%%

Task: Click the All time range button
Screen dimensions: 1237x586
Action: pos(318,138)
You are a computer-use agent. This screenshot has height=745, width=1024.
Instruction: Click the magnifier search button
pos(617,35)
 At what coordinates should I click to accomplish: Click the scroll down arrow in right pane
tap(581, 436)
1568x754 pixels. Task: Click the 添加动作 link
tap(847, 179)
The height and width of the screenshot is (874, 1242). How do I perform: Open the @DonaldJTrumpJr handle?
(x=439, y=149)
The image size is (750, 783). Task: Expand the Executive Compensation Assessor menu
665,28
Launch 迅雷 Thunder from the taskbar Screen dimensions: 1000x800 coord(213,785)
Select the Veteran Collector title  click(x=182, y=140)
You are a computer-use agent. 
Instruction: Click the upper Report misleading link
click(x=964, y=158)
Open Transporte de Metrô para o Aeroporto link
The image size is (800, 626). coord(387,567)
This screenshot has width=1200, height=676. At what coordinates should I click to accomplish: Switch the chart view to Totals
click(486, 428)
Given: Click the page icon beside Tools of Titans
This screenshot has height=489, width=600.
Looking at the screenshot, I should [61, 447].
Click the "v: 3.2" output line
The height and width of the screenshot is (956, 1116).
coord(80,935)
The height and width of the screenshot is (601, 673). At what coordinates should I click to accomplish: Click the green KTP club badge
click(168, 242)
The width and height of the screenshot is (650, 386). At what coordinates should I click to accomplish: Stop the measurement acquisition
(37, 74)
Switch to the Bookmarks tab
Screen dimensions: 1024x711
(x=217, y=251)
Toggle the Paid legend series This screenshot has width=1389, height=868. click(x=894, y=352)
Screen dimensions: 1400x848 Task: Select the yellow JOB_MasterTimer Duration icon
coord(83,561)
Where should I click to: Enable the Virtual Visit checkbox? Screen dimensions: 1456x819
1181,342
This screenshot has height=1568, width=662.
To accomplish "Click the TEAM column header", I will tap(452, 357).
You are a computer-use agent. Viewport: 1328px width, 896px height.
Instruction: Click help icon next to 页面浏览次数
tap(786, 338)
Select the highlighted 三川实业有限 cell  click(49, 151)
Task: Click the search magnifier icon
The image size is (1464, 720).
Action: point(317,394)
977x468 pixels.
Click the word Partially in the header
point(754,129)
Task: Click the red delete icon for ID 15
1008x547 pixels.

%%

▶ TASK DETAILS:
Please convert the data above into a numbered list, one line per item, leaving out any blank lines.

▶ CORRECT OUTPUT:
1. Task: Click the All time range button
2. Screen dimensions: 1237x586
3. Action: pos(318,138)
4. You are a computer-use agent. This screenshot has height=745, width=1024.
5. Instruction: Click the magnifier search button
6. pos(617,35)
7.  At what coordinates should I click to accomplish: Click the scroll down arrow in right pane
8. tap(581, 436)
9. 1568x754 pixels. Task: Click the 添加动作 link
10. tap(847, 179)
11. The height and width of the screenshot is (874, 1242). How do I perform: Open the @DonaldJTrumpJr handle?
12. (x=439, y=149)
13. The image size is (750, 783). Task: Expand the Executive Compensation Assessor menu
14. 665,28
15. Launch 迅雷 Thunder from the taskbar Screen dimensions: 1000x800 coord(213,785)
16. Select the Veteran Collector title  click(x=182, y=140)
17. You are a computer-use agent. 
18. Instruction: Click the upper Report misleading link
19. click(x=964, y=158)
20. Open Transporte de Metrô para o Aeroporto link
21. The image size is (800, 626). coord(387,567)
22. This screenshot has width=1200, height=676. At what coordinates should I click to accomplish: Switch the chart view to Totals
23. click(486, 428)
24. Given: Click the page icon beside Tools of Titans
25. This screenshot has height=489, width=600.
26. Looking at the screenshot, I should [61, 447].
27. Click the "v: 3.2" output line
28. The height and width of the screenshot is (956, 1116).
29. coord(80,935)
30. The height and width of the screenshot is (601, 673). At what coordinates should I click to accomplish: Click the green KTP club badge
31. click(168, 242)
32. The width and height of the screenshot is (650, 386). At what coordinates should I click to accomplish: Stop the measurement acquisition
33. (37, 74)
34. Switch to the Bookmarks tab
35. Screen dimensions: 1024x711
36. (x=217, y=251)
37. Toggle the Paid legend series This screenshot has width=1389, height=868. click(x=894, y=352)
38. Screen dimensions: 1400x848 Task: Select the yellow JOB_MasterTimer Duration icon
39. coord(83,561)
40. Where should I click to: Enable the Virtual Visit checkbox? Screen dimensions: 1456x819
41. 1181,342
42. This screenshot has height=1568, width=662.
43. To accomplish "Click the TEAM column header", I will tap(452, 357).
44. You are a computer-use agent. Viewport: 1328px width, 896px height.
45. Instruction: Click help icon next to 页面浏览次数
46. tap(786, 338)
47. Select the highlighted 三川实业有限 cell  click(49, 151)
48. Task: Click the search magnifier icon
49. The image size is (1464, 720).
50. Action: point(317,394)
51. 977x468 pixels.
52. Click the word Partially in the header
53. point(754,129)
54. Task: Click the red delete icon for ID 15
55. 1008x547 pixels.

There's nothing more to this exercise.